Налево внизу, в тумане, слышалась перестрелка между невидными войсками. Там, казалось князю Андрею, сосредоточится сражение, там встретится препятствие, и «туда то я буду послан, – думал он, – с бригадой или дивизией, и там то с знаменем в руке я пойду вперед и сломлю всё, что будет предо мной».
Князь Андрей не мог равнодушно смотреть на знамена проходивших батальонов.
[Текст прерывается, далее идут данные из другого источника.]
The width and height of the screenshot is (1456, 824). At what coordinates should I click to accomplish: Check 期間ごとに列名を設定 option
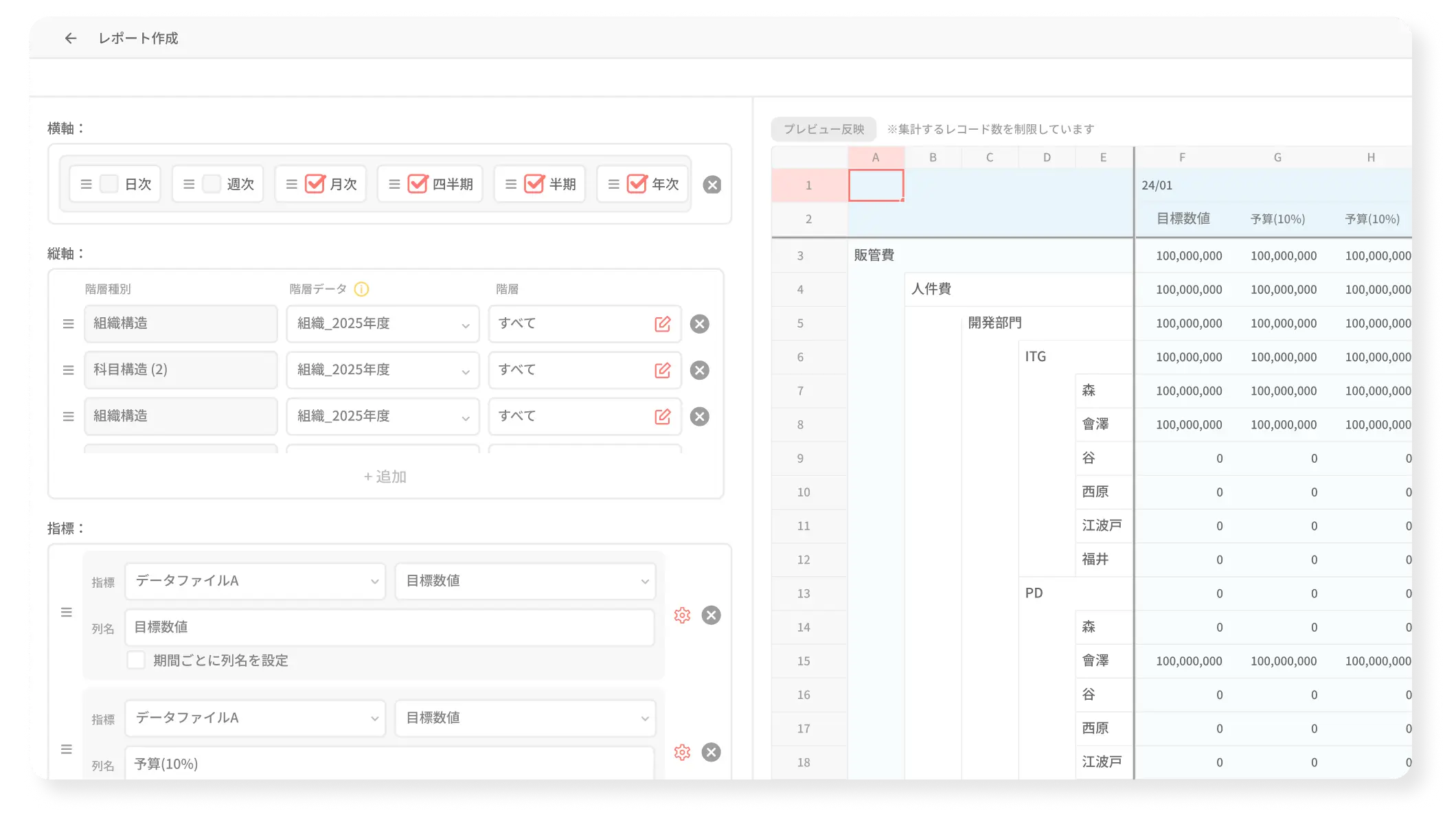136,660
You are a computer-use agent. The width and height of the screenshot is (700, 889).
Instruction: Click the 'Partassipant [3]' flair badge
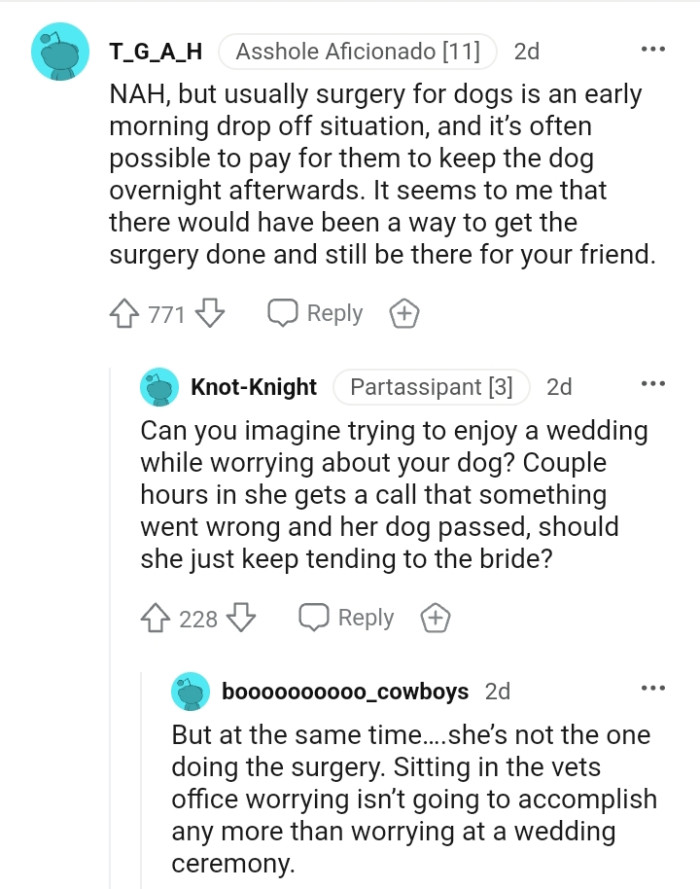pyautogui.click(x=431, y=387)
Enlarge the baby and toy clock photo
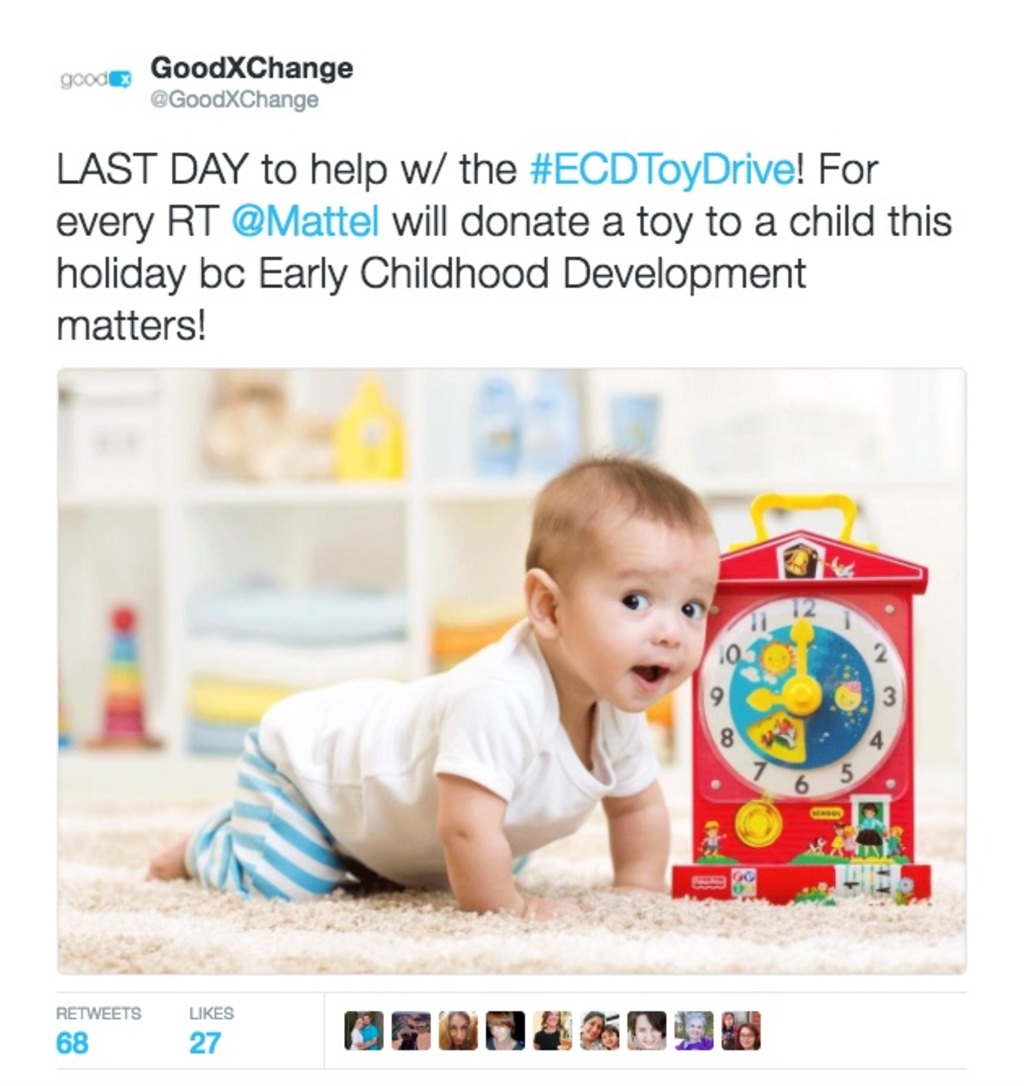This screenshot has width=1024, height=1086. (x=511, y=671)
Глядя на знамя, ему всё думалось: может быть, это то самое знамя, с которым мне придется итти впереди войск.
Ночной туман к утру оставил на высотах только иней, переходивший в росу, в лощинах же туман расстилался еще молочно белым морем. Ничего не было видно в той лощине налево, куда спустились наши войска и откуда долетали звуки стрельбы. Над высотами было темное, ясное небо, и направо огромный шар солнца. Впереди, далеко, на том берегу туманного моря, виднелись выступающие лесистые холмы, на которых должна была быть неприятельская армия, и виднелось что то. Вправо вступала в область тумана гвардия, звучавшая топотом и колесами и изредка блестевшая штыками; налево, за деревней, такие же массы кавалерии подходили и скрывались в море тумана. Спереди и сзади двигалась пехота. Главнокомандующий стоял на выезде деревни, пропуская мимо себя войска. Кутузов в это утро казался изнуренным и раздражительным. Шедшая мимо его пехота остановилась без приказания, очевидно, потому, что впереди что нибудь задержало ее.